Goldman SachsThere is no clear link between recent COVID-19 cases and consumer expenditure
With the increase in consumer activity, the amount of vaccination continues to increase.
Economists at Goldman Sachs believe that thanks to widespread vaccination, the potential rebound in the epidemic caused by delta mutants will not weaken US consumer spending.
Laura Nicolae, an analyst at Goldman Sachs, wrote in a note to clients that in some areas where COVID-19 cases have increased in recent weeks, there is little sign that restaurant bookings and broader consumer spending are slowing, while data from the UK across the Atlantic show that the country's recent surge in cases has had little impact on economic activity.

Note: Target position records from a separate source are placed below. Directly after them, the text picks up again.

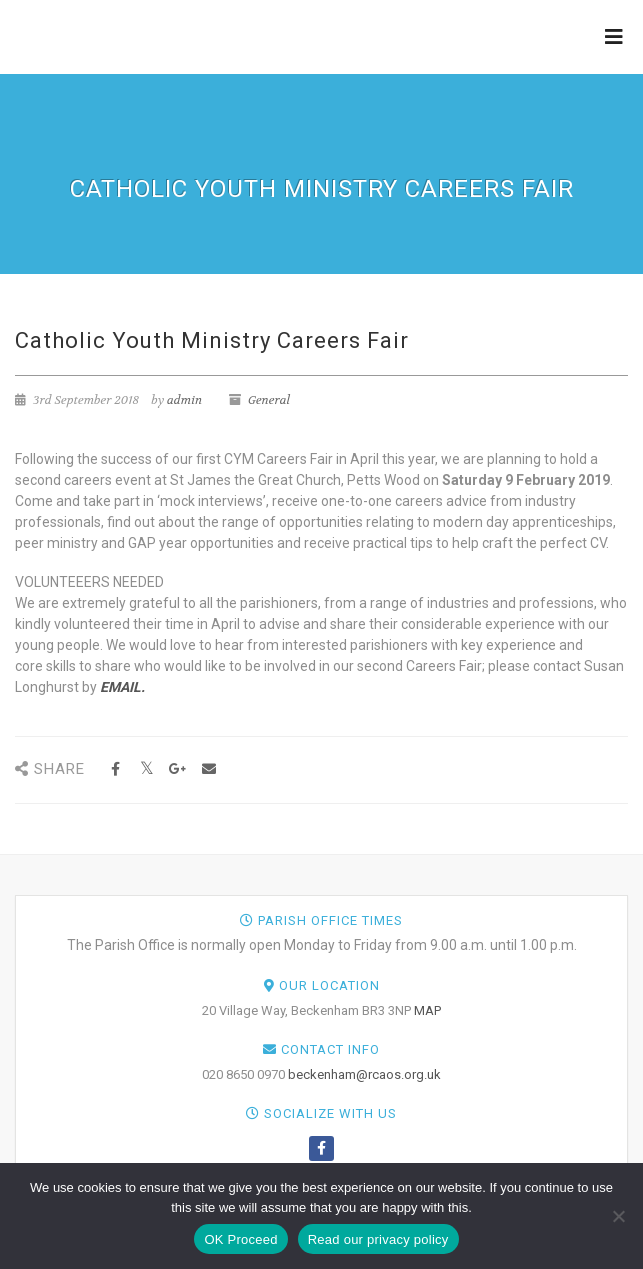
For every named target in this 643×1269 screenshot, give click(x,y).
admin (184, 400)
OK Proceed (240, 1239)
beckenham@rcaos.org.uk (364, 1074)
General (269, 400)
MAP (427, 1010)
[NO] (618, 1216)
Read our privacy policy (378, 1239)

"if new cases and deaths reach higher levels, economic activity could fall sharply," Nicolae said. "but so far, consumer activity in the US and UK has been less sensitive, suggesting that the economic impact of the delta outbreak will be mild."
COVID-19 cases have increased in many parts of the United States, mainly due to the more contagious strain of delta. The region with the biggest increase is also the region with the lowest vaccination rate.

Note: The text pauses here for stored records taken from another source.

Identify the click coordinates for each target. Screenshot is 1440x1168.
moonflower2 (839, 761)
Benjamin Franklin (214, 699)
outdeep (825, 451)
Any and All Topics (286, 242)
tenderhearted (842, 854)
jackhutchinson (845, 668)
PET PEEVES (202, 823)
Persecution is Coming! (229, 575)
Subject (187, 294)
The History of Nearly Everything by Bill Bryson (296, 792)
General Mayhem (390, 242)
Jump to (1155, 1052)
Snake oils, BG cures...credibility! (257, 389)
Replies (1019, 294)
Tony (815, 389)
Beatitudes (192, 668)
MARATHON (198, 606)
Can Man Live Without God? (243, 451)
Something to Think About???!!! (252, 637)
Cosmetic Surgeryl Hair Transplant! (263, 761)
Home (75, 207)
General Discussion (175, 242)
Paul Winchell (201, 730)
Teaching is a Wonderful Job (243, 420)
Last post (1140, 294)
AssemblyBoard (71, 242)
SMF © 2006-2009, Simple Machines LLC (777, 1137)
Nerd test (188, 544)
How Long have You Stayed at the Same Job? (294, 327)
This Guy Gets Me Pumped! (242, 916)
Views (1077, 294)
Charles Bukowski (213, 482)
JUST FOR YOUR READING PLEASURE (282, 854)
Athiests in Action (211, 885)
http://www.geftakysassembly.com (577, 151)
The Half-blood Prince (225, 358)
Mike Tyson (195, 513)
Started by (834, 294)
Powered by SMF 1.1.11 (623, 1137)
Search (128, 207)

Goldman Sachs believes that because of the high vaccination rate, especially among the elderly, the risk of economic shutdown and re-enforcing business restrictions is lower. Despite the increase in cases, high-frequency data at the county and city levels, such as restaurant bookings, suggest that Americans are not overly concerned about the increase in infection.
Nicolae pointed out that any potential economic losses caused by the surge in infection are more likely to come from voluntary social alienation measures or people leaving work because of health concerns.